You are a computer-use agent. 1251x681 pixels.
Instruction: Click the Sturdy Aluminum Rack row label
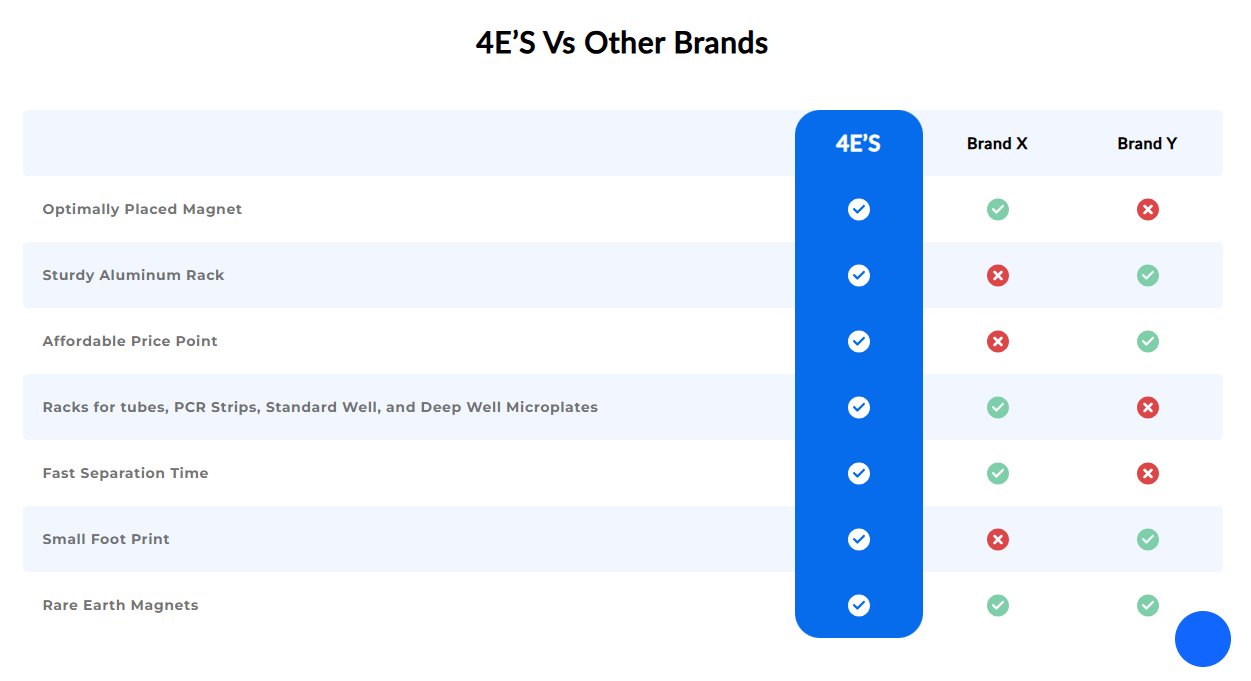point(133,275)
* * *
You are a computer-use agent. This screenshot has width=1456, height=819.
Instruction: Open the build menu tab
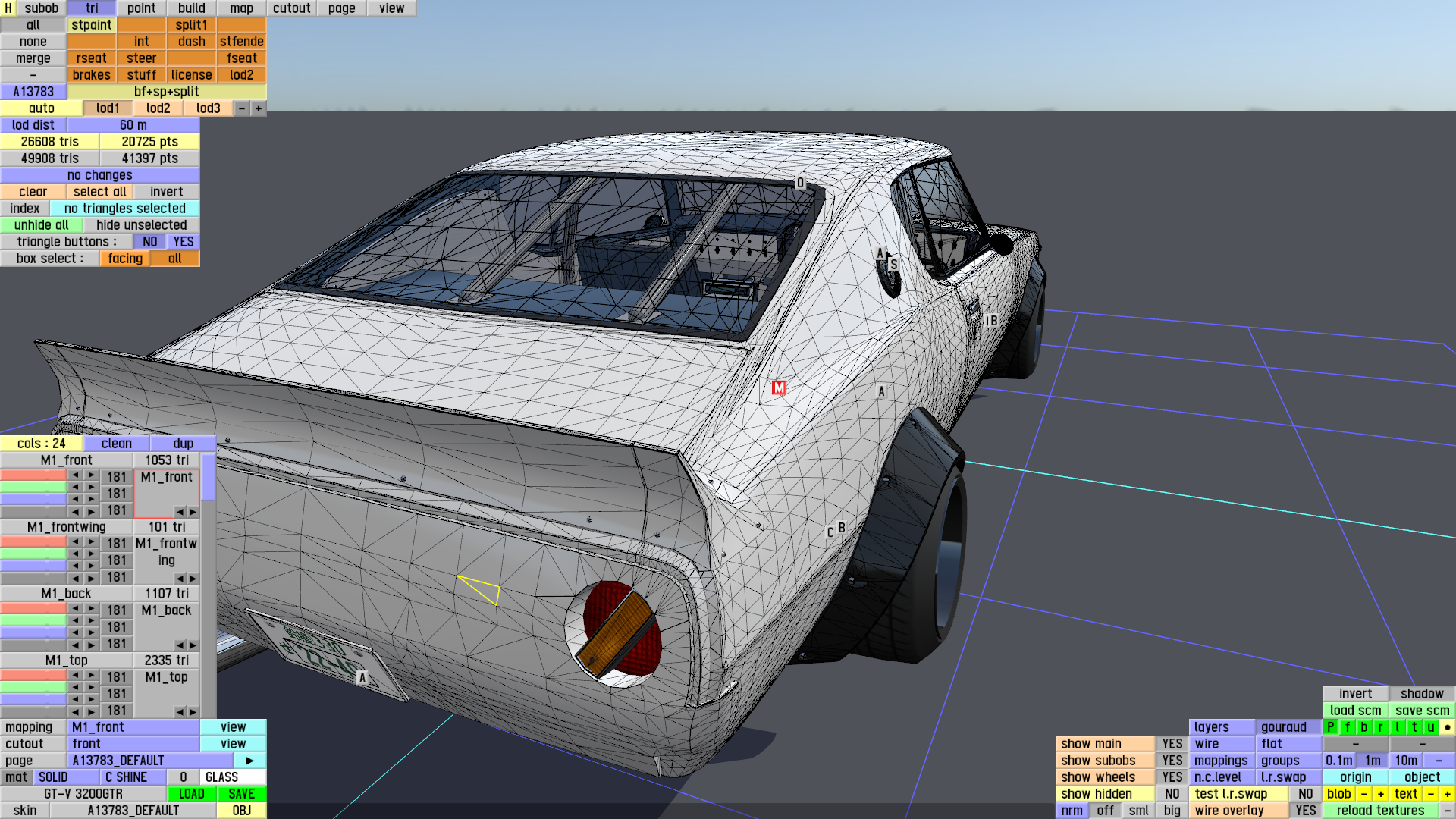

→ **Requirements**
Present as a numbered list, omitting any blank lines, the lines from the one containing "You are a computer-use agent. This" up to and including the one containing "Instruction: Open the build menu tab".

→ **Exercise result**
1. You are a computer-use agent. This screenshot has width=1456, height=819.
2. Instruction: Open the build menu tab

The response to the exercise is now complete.